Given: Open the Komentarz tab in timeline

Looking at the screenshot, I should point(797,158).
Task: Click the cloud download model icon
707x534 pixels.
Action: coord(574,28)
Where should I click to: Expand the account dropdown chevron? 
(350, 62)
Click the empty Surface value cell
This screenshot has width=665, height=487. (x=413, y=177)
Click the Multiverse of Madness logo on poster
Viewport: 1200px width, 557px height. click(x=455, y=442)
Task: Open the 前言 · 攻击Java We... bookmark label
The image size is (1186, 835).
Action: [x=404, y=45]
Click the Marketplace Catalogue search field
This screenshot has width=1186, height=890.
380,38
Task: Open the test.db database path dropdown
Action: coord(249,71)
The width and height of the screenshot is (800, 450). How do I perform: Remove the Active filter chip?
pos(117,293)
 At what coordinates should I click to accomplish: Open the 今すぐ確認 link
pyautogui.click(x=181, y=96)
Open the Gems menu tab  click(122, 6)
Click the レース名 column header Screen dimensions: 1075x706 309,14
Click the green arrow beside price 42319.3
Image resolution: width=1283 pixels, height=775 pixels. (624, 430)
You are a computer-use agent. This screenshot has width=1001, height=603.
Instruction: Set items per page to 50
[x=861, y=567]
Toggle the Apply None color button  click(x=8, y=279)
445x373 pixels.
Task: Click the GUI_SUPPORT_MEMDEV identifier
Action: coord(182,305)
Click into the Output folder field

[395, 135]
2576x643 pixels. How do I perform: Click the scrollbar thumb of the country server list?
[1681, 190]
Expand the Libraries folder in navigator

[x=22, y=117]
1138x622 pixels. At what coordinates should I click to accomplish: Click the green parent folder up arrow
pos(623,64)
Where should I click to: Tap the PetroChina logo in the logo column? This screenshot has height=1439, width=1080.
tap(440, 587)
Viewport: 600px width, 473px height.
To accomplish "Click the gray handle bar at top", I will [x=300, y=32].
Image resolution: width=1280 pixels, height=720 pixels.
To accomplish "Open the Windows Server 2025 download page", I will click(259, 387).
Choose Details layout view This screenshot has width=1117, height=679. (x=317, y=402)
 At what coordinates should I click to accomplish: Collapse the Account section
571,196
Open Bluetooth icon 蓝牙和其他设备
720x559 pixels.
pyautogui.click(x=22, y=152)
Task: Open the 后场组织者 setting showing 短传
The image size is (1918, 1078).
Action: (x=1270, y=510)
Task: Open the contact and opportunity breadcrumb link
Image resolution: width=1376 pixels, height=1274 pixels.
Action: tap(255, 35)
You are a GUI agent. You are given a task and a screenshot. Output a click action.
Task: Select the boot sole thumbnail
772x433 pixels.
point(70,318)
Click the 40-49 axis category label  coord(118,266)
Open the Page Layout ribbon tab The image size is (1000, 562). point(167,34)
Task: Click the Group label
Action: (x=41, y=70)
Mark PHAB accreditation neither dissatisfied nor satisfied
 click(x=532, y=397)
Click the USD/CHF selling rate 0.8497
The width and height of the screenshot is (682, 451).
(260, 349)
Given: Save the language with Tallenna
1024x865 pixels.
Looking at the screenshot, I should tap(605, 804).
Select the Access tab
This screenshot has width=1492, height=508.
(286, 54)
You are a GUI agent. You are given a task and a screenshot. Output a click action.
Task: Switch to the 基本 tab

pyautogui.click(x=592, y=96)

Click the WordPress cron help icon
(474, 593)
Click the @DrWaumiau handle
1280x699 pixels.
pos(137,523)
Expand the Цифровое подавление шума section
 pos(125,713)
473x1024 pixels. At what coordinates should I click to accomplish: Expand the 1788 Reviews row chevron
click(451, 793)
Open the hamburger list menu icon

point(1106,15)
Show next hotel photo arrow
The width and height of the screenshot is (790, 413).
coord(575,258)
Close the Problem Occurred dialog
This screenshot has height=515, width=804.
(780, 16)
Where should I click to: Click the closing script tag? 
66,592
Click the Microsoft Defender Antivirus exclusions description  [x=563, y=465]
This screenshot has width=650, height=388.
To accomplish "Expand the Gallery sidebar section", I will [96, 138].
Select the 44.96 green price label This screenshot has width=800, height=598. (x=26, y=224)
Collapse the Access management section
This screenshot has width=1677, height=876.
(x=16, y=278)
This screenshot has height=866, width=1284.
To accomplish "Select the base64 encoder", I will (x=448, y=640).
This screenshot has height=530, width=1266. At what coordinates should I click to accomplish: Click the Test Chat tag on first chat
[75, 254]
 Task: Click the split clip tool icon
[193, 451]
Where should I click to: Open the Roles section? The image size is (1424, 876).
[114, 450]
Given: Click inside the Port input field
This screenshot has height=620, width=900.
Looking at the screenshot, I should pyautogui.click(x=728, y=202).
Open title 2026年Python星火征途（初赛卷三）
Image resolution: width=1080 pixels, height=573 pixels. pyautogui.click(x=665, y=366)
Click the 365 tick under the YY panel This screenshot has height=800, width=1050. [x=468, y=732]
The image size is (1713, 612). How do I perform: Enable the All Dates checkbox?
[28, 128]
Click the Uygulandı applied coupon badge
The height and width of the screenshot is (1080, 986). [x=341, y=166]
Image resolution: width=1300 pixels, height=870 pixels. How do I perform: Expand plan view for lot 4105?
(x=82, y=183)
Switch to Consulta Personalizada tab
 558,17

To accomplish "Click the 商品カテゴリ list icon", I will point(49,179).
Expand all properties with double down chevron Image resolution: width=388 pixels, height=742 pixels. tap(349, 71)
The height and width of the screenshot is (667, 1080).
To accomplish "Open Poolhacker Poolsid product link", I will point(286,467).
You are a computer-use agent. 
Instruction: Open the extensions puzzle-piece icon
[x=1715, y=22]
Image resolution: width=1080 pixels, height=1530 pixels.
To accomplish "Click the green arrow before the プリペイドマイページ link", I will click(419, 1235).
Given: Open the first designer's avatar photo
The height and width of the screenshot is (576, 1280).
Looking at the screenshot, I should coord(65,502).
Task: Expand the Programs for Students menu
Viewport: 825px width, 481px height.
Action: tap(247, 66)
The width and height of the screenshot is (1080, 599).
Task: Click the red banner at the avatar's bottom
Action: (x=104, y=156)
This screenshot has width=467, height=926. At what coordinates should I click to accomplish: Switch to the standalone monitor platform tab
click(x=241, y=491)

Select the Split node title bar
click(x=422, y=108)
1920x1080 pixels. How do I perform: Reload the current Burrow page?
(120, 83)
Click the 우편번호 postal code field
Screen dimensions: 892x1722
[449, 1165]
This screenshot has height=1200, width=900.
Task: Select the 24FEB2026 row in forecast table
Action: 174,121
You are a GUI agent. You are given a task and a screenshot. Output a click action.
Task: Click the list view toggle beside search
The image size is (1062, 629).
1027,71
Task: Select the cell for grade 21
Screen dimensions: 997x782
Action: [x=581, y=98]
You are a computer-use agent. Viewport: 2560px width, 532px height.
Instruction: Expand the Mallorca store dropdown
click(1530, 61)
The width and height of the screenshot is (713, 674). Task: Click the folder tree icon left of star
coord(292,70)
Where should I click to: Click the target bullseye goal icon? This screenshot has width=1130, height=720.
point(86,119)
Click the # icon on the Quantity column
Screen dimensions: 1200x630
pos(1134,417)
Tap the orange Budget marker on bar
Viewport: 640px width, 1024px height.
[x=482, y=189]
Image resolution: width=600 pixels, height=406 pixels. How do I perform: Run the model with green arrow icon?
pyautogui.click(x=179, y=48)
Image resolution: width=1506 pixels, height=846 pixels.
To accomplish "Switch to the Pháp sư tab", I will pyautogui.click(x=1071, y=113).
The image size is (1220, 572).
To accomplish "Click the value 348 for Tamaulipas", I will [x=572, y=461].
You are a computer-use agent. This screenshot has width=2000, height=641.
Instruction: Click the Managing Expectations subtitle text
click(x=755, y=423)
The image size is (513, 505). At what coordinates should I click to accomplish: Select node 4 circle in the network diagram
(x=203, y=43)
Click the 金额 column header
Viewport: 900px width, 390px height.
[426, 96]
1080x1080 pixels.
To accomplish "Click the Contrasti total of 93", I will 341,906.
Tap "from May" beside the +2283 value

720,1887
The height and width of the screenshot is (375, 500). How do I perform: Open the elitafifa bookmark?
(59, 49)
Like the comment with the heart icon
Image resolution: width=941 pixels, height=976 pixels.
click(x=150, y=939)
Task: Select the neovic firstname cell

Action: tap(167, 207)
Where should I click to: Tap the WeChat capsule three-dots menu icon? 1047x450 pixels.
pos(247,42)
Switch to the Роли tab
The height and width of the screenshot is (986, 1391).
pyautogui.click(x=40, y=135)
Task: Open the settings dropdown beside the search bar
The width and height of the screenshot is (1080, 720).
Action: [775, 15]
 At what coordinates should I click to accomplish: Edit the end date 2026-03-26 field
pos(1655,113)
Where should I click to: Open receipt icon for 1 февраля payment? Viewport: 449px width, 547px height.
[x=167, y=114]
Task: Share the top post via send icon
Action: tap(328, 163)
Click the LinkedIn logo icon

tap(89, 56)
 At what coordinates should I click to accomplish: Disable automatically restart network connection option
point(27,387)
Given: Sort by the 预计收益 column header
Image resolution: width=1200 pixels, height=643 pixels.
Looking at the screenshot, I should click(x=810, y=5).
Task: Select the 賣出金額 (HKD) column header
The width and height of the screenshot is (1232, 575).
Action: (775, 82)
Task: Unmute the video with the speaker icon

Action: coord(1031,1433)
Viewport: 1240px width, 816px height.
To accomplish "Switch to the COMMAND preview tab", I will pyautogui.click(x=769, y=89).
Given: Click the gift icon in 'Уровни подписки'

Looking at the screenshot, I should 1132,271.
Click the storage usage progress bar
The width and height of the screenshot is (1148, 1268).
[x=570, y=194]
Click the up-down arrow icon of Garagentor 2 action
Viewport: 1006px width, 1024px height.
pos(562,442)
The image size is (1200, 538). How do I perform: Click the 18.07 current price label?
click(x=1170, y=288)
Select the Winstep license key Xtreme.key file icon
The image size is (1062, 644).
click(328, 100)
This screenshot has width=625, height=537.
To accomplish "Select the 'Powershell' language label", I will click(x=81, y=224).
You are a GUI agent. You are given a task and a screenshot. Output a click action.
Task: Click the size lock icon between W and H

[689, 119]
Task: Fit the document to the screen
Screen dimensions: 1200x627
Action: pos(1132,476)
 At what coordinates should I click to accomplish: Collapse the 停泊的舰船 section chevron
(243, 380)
━━━━━━━━━━━━━━━━━━━━
Exercise objective » Print again the lines of the entries above that fall between the line holding "Given: Save the language with Tallenna" and the line holding "Click the @DrWaumiau handle", inclusive, exactly as they stand.

Exercise answer »
Given: Save the language with Tallenna
1024x865 pixels.
Looking at the screenshot, I should tap(605, 804).
Select the Access tab
This screenshot has width=1492, height=508.
(286, 54)
You are a GUI agent. You are given a task and a screenshot. Output a click action.
Task: Switch to the 基本 tab

pyautogui.click(x=592, y=96)

Click the WordPress cron help icon
(474, 593)
Click the @DrWaumiau handle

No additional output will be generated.